Okay, sorry. It was Christmas of 1994. Whenever DirecTV first came out and it cost $800 to purchase a system and you were completely alone when you tried to set it up. I was there. I know. I did it. Also, sorry, I have installed 50+ DirecTV systems that weren't in a house with a server room and more than 15 outlets for TV's in the house. This is a unique installation is why I came to this forum for assistance. I really do appreciate the constructive information everyone has provided. It has helped me figure-out what I need to do. The technology DirecTV uses has evolved over the years and I have not been focused on it because it wasn't relevant to me until now. After this install is complete, the 'how' of how it works will be irrelevant again.
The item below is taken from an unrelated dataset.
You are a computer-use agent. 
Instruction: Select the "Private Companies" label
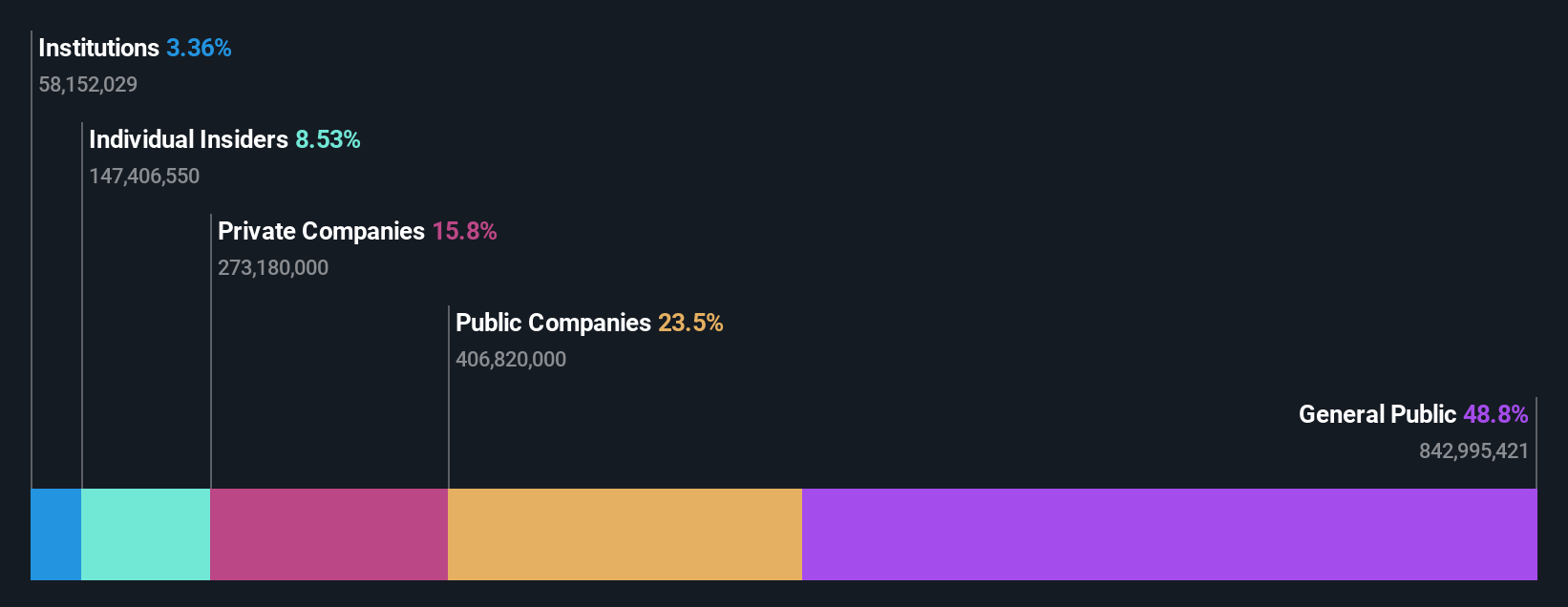coord(321,231)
Just that it works will be relevant. Once again, thank everyone for their constructive advice!


----------



## mexican-bum (Feb 26, 2006)

Yep it was 1994, one of my earliest childhood memories was helping my dad install it.

Good luck on the install, swm makes it a lot easier than it used to be.


----------



## harsh (Jun 15, 2003)

damondlt said:


> And you would have known right away, you would have needed a legacy slimline 5, with swm 16 with a PI 29 and two 8 way swm splitters.
> Then you can hook up 8 rooms with dual tuners using only a single coax in each room.
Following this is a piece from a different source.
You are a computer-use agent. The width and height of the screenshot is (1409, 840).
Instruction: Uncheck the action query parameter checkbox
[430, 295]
I missed the part about exactly how many tuners were involved. If the TS is talking about TiVos, do we know that they aren't talking about DVRs in the generic? There seems to be much talk of dinosaurs and I'd hate to think that we're ignoring DECA or legacy if we're misinterpreting the goal.

I'd like to see some of the detail on how many active TVs there will be and precisely what model receivers will be used before we decide that this is a near-MFH installation.


----------